(Item position entries)
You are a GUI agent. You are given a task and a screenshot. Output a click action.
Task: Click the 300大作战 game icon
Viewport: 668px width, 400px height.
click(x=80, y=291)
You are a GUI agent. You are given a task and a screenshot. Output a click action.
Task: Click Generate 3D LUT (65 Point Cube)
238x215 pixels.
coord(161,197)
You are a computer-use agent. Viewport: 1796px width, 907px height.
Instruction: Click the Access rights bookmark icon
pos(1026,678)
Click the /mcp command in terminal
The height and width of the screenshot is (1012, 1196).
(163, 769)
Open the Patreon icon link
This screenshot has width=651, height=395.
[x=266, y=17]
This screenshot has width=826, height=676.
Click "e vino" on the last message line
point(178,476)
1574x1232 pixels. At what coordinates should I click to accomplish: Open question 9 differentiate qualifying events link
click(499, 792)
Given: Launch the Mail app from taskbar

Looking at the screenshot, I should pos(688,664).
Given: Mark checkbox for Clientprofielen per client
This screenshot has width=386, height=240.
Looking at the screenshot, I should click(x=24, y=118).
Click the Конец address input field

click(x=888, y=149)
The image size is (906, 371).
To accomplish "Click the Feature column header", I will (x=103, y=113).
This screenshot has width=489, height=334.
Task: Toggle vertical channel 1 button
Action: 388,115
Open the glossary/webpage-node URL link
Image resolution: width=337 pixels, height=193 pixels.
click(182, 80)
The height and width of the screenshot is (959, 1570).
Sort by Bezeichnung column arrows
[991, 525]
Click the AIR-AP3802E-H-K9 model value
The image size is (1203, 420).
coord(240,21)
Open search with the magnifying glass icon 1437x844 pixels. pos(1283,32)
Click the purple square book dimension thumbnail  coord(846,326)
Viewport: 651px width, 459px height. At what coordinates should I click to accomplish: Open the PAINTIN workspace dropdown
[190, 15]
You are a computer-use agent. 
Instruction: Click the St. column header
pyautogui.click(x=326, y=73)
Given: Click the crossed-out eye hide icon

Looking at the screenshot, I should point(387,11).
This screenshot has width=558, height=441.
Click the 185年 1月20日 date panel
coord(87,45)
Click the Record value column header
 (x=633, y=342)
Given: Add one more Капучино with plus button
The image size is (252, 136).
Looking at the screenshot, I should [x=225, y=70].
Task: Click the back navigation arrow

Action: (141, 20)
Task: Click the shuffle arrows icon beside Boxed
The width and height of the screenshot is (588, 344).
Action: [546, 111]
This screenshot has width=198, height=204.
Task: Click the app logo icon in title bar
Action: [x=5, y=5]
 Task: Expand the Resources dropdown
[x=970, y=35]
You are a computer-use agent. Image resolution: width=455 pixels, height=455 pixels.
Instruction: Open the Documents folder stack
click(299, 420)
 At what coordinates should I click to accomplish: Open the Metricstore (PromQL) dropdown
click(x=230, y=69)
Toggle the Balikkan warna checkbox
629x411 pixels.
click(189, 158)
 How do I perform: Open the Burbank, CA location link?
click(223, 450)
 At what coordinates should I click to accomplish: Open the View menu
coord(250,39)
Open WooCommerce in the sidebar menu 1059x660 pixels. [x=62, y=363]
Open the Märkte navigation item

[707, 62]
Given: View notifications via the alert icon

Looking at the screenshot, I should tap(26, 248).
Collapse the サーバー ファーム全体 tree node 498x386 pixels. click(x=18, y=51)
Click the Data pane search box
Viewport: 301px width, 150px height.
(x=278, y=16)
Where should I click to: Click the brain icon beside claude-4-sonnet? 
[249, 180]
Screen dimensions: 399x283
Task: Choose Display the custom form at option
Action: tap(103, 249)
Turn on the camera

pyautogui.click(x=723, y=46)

Exercise aim
Write out the records again, beginning at the top and stopping after the line that contains "Looking at the screenshot, I should pos(688,664).", with every "GUI agent" swapped for "interface agent" and nothing else changed.

Output of the exercise
You are a interface agent. You are given a task and a screenshot. Output a click action.
Task: Click the 300大作战 game icon
Viewport: 668px width, 400px height.
click(x=80, y=291)
You are a interface agent. You are given a task and a screenshot. Output a click action.
Task: Click Generate 3D LUT (65 Point Cube)
238x215 pixels.
coord(161,197)
You are a computer-use agent. Viewport: 1796px width, 907px height.
Instruction: Click the Access rights bookmark icon
pos(1026,678)
Click the /mcp command in terminal
The height and width of the screenshot is (1012, 1196).
(163, 769)
Open the Patreon icon link
This screenshot has width=651, height=395.
[x=266, y=17]
This screenshot has width=826, height=676.
Click "e vino" on the last message line
point(178,476)
1574x1232 pixels. At what coordinates should I click to accomplish: Open question 9 differentiate qualifying events link
click(499, 792)
Given: Launch the Mail app from taskbar

Looking at the screenshot, I should pos(688,664).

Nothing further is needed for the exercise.